# Source-CD

## Neo@X-factor

Hallo!

So ich frage mich schon seit heute morgen, was ich eigenlich für Verzeichnise auf eine CD brennen muß, damit diese CD zum installieren eines Gentoo (ab stage3) verwendet werden kann?

Es ist so: Ein Freund von mir möchte das auch haben, doch er hat das Internet direkt an seinem Rechner und bestitzt nur Windows. 

Würde es nun reichen, wenn ich /usr/portage auf ne CD brenn. Und dann via emerge den Pfad zu den tar.gz's angebe und dann wie gewohnt emerge kde mache?

Bitte um schnelle Hilfe. Sollte die CD morgen am Morgen haben.

Danke.

----------

## trapni

 *Neo@X-factor wrote:*   

> So ich frage mich schon seit heute morgen, was ich eigenlich für Verzeichnise auf eine CD brennen muß, damit diese CD zum installieren eines Gentoo (ab stage3) verwendet werden kann?
====================
Aufgaben und Übungen =>
• a. Welches Betriebssystem besitzt der Freund laut dem Forenthread zur Gentoo-Installations-CD?
• b. Gib aus dem Forenthread unverändert den Abschnitt zurück, der mit den Worten "## Neo@X-factor" beginnt und mit "emerge kde mache?" endet.

Bereitgestellte Daten =>
====================
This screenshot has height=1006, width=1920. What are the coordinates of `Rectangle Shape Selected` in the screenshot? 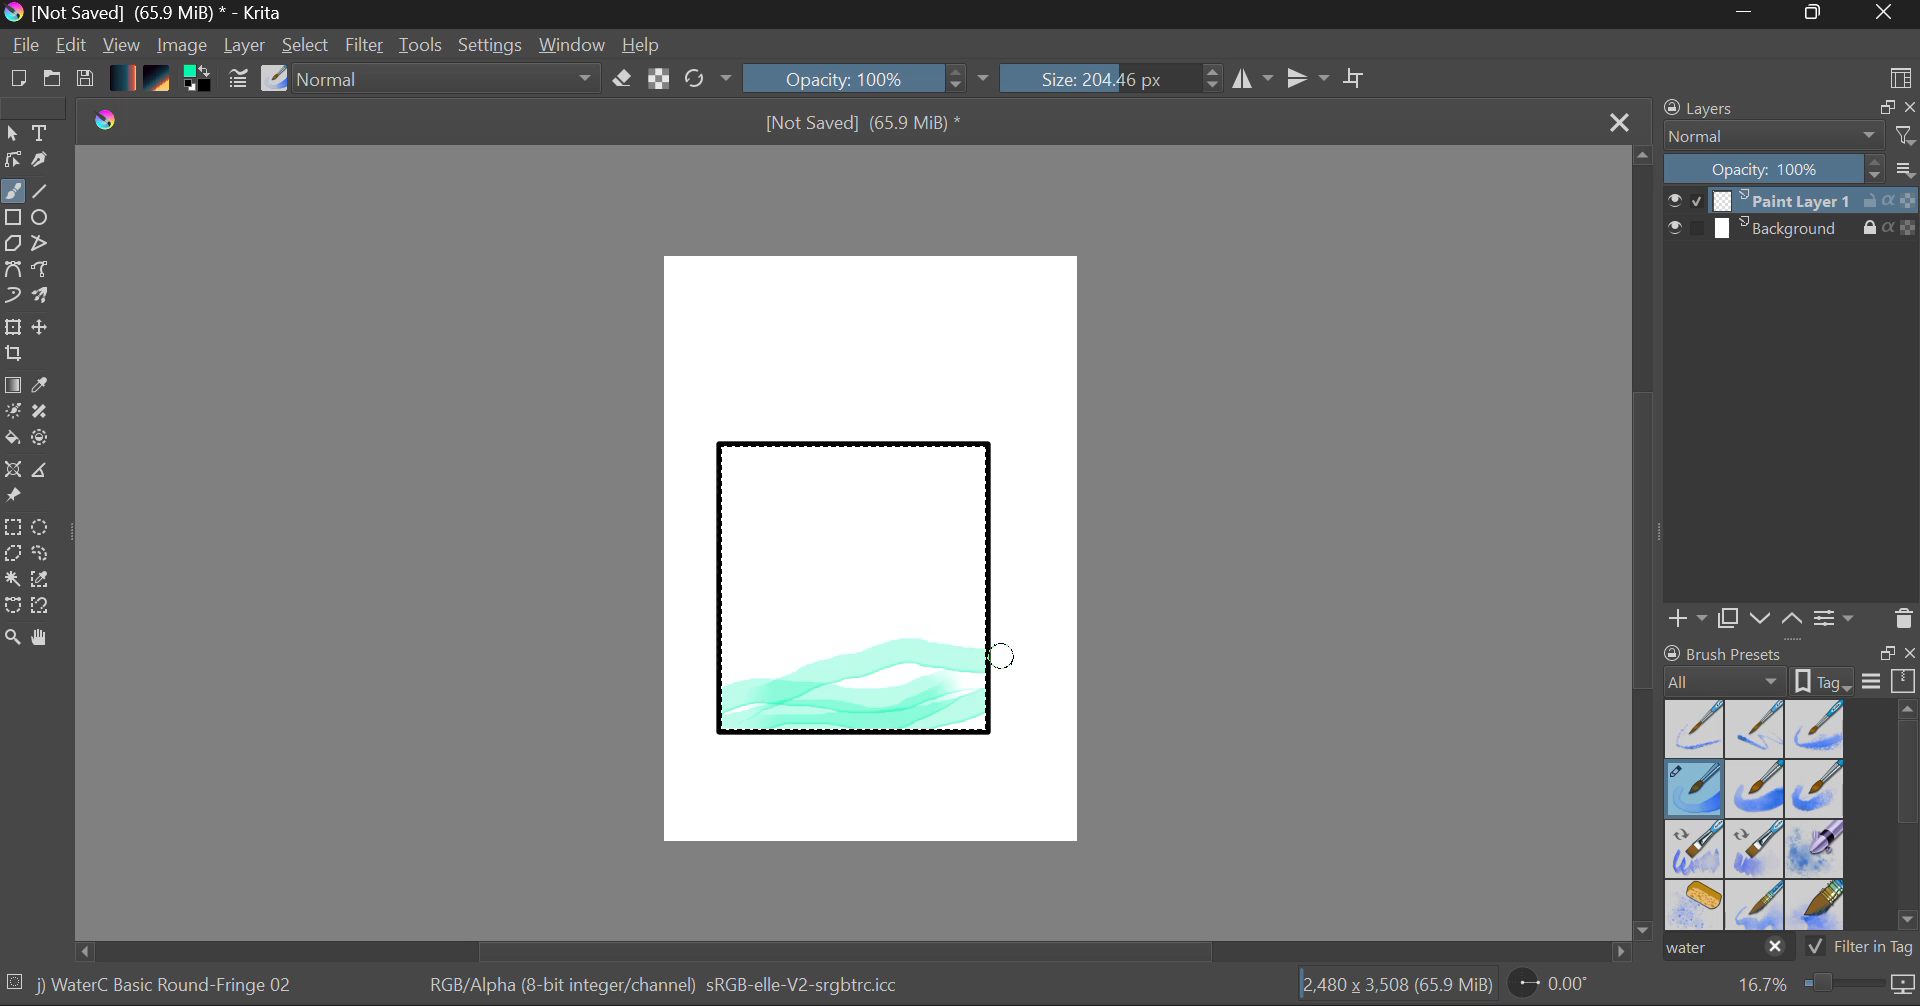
====================
Ergebnisse je Aufgabe =>
• a. Nur Windows.

• b.
## Neo@X-factor

Hallo!

So ich frage mich schon seit heute morgen, was ich eigenlich für Verzeichnise auf eine CD brennen muß, damit diese CD zum installieren eines Gentoo (ab stage3) verwendet werden kann?

Es ist so: Ein Freund von mir möchte das auch haben, doch er hat das Internet direkt an seinem Rechner und bestitzt nur Windows. 

Würde es nun reichen, wenn ich /usr/portage auf ne CD brenn. Und dann via emerge den Pfad zu den tar.gz's angebe und dann wie gewohnt emerge kde mache?